Se falamos em mitologia, fatalmente voltamos à psicanálise. A mesma disciplina que cunhou o termo narcisismo tem outra palavra para esse medo atávico de espelhos: eisoptrofobia. Um distúrbio que inclui o medo de os espelhos serem uma porta para o sobrenatural – para o desconhecido. Ou de ver a própria imagem adquirir uma autonomia hostil – um truque muito frequente nos filmes de terror.

Sob outras formas, a literatura também se fartou com a ideia de uma cópia invertida nossa – um duplo maligno, capaz de revelar nosso lado mais obscuro, a terrível verdade sobre esse “outro eu” que nosso ego oculta.
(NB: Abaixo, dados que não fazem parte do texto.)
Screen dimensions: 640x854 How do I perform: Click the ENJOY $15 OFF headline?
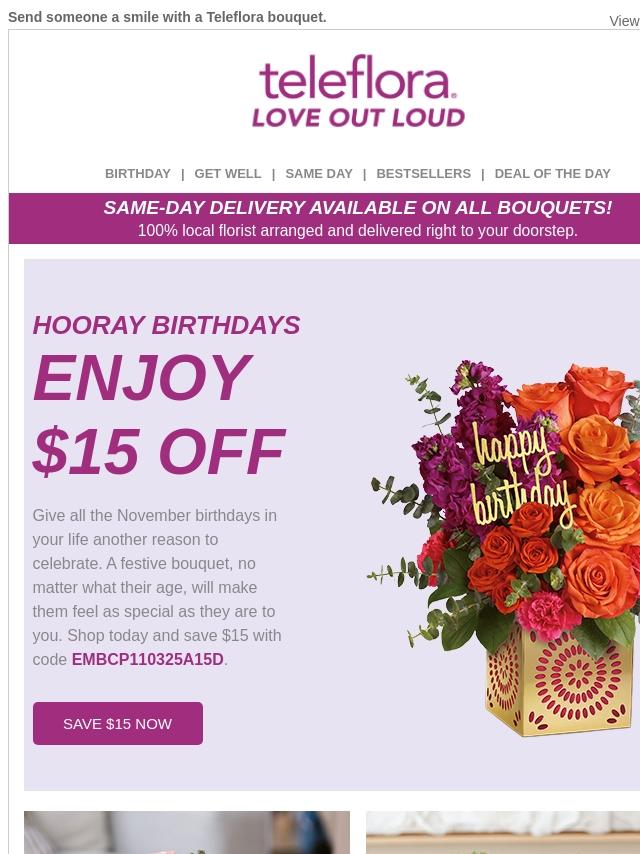(158, 414)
Pode ser um gêmeo, um clone, um sósia. Uma imagem nossa: algo que nos é profundamente familiar e, ao mesmo tempo, estranho – unheimliche, no idioma original de Freud.

Alemã também é a palavra doppelgänger, que os românticos do século 18 criaram para designar esse ser que nos ameaça com a verdade sobre nós mesmos. É o William Wilson de Edgar Allan Poe, o Mr. Hide de Stevenson, o Dorian Grey de Oscar Wilde, o Horla de Maupassant, o Sombra de Andersen, o Golyádkin de Dostoievski – e tantos outros, espalhados em obras de Marcel Schwob, Machado de Assis, Hoffmann, Saramago…

Em todos, uma verdade terrível, uma feiura de nossa alma que nos espreita – símbolo daquela com que eventualmente nos confrontamos na tal manhã solitária no banheiro. Olheiras, calvície, ruga. Naquele momento em que, mais do que nossa aparência, somos informados sobre a nossa verdadeira natureza.